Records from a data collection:

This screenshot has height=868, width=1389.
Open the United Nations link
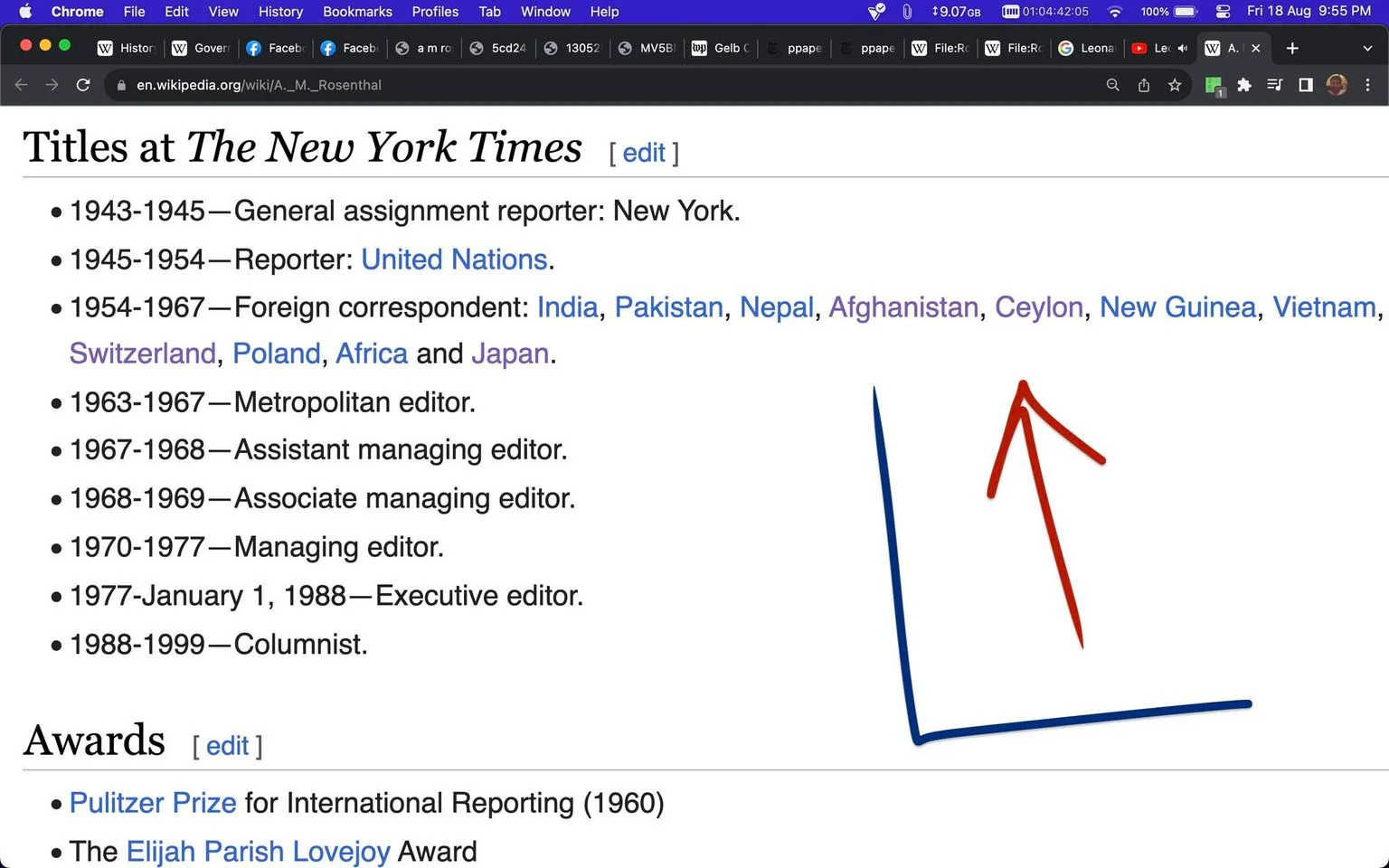454,259
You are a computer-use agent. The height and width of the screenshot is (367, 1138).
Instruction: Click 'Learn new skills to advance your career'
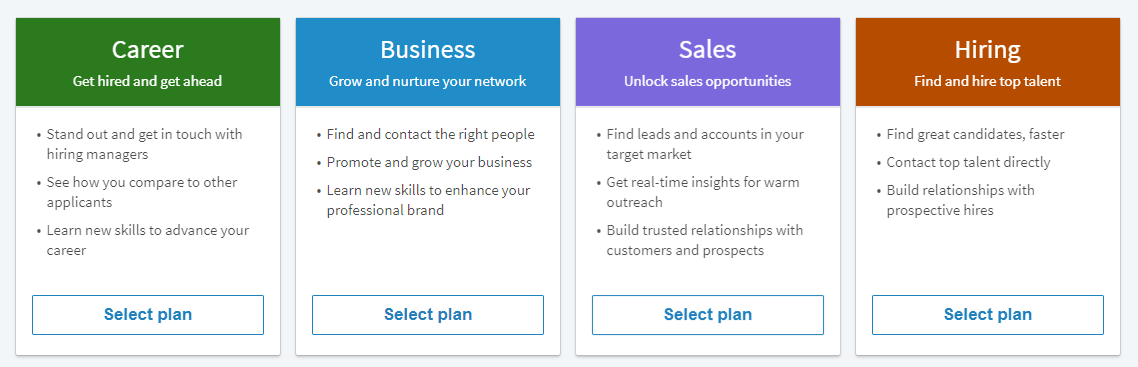point(147,240)
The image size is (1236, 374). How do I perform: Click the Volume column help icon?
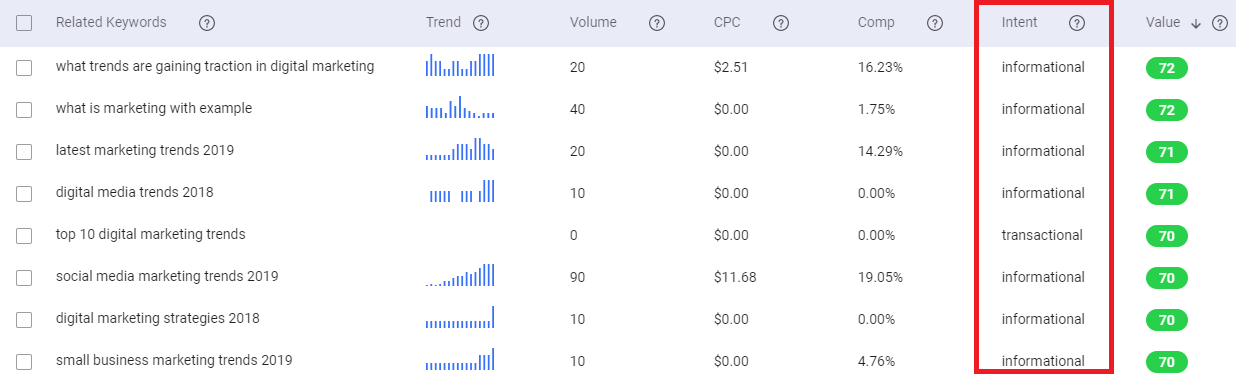[x=657, y=23]
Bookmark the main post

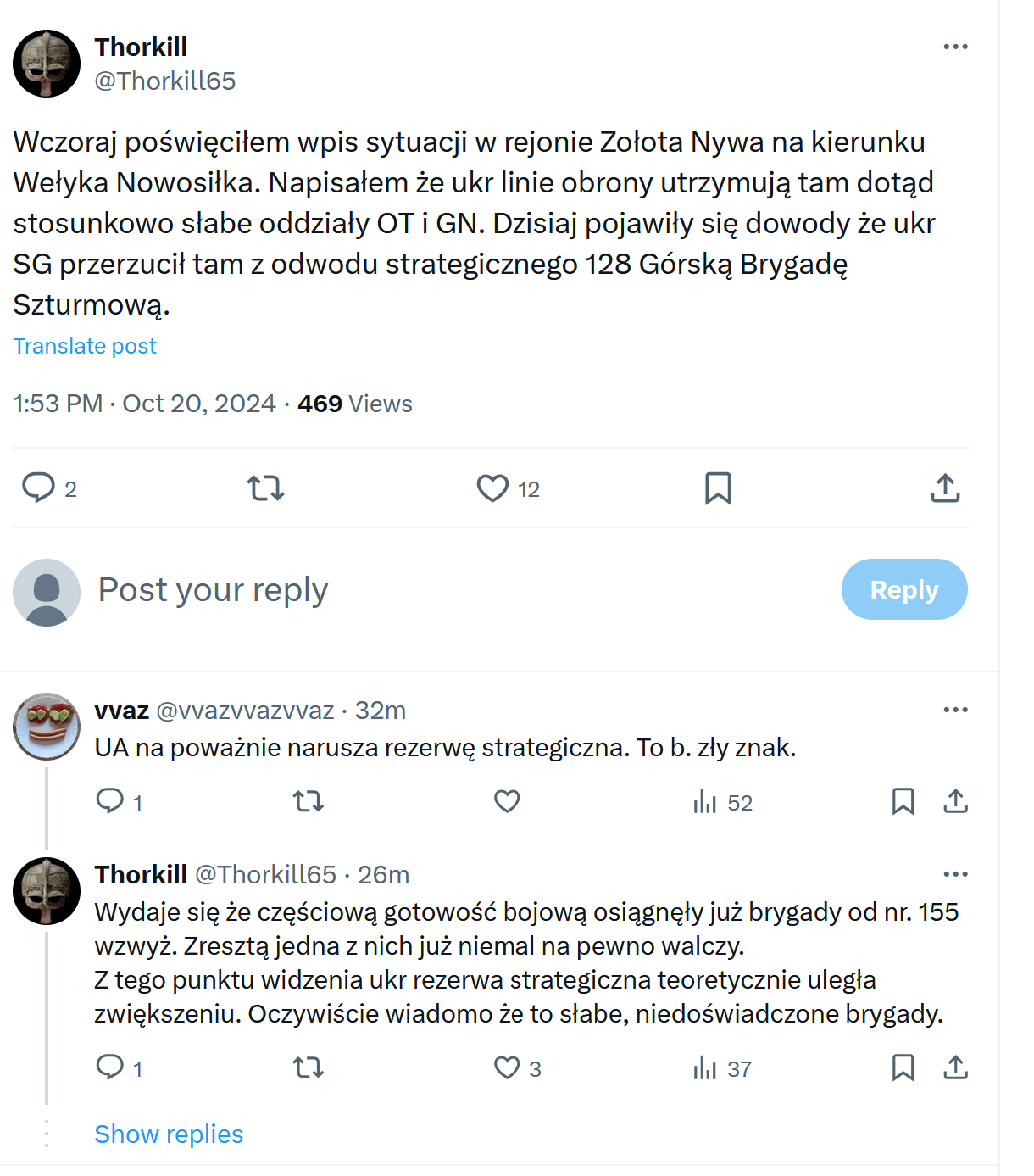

TASK DETAILS:
Please reproduce exactly, and nothing more, the lines from the one containing "The image size" through the last line of the entries, both included; pictures stay out.

ANSWER TO THE PROBLEM:
The image size is (1236, 374). How do I perform: Click the Volume column help icon?
[x=657, y=23]
Bookmark the main post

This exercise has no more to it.